**EXCERPT TO READ**:
****
British journalist, currently Sky News Political Editor

Elizabeth Frances Rigby (born 19 February 1976) is a British journalist. She has worked for Sky News since 2016, and was appointed Political Editor in 2019. Rigby has previously worked as a newspaper journalist for the Financial Times and The Times. Rigby presents a talk show on Thursday nights on Sky News called Beth Rigby Interviews, which launched in March 2022.

Rigby is a co-host of the weekly politics podcast Electoral Dysfunction, alongside Ruth Davidson and Harriet Harman. Jess Phillips was previously a co-host, but stepped down in July 2024 due to a government appointment. However, after resigning from her Ministerial office in June 2026, Phillips has begun to appear again on the podcast.
****
Stored dataset items

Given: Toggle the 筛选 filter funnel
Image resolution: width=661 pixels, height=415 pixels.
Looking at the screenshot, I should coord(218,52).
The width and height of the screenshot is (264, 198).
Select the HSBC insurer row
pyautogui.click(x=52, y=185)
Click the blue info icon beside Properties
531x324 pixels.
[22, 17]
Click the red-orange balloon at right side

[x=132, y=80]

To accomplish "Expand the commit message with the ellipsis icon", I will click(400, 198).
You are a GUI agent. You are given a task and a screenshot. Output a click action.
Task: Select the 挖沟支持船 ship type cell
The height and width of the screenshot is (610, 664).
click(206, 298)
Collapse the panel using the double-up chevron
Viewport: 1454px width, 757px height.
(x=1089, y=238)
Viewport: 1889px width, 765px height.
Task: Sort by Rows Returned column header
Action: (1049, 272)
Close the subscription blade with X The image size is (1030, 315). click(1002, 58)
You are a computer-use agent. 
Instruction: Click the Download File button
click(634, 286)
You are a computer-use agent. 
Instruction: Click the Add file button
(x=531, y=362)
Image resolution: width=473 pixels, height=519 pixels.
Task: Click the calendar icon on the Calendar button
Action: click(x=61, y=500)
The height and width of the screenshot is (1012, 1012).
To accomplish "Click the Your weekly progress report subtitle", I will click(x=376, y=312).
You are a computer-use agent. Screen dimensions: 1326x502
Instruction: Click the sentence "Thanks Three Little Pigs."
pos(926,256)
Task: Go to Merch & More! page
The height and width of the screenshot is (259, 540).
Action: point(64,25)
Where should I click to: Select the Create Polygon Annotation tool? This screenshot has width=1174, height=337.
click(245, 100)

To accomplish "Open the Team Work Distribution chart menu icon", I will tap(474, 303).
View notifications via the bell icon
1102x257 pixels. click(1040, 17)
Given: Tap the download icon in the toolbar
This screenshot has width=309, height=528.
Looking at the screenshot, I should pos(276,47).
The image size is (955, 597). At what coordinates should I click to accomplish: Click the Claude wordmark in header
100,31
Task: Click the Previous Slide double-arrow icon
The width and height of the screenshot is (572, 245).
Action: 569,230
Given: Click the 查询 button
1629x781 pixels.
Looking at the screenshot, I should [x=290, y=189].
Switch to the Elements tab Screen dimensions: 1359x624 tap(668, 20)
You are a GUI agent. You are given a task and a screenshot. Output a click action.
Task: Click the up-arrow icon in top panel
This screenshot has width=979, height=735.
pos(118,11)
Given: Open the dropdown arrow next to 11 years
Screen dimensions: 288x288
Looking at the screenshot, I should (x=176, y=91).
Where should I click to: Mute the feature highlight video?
****
**EXERCISE DIRECTIONS**: According to the Beth Rigby excerpt, in what year was Rigby appointed Political Editor at Sky News? The material shown above is separate from the Beth Rigby excerpt.

**YOUR RESPONSE**: 2019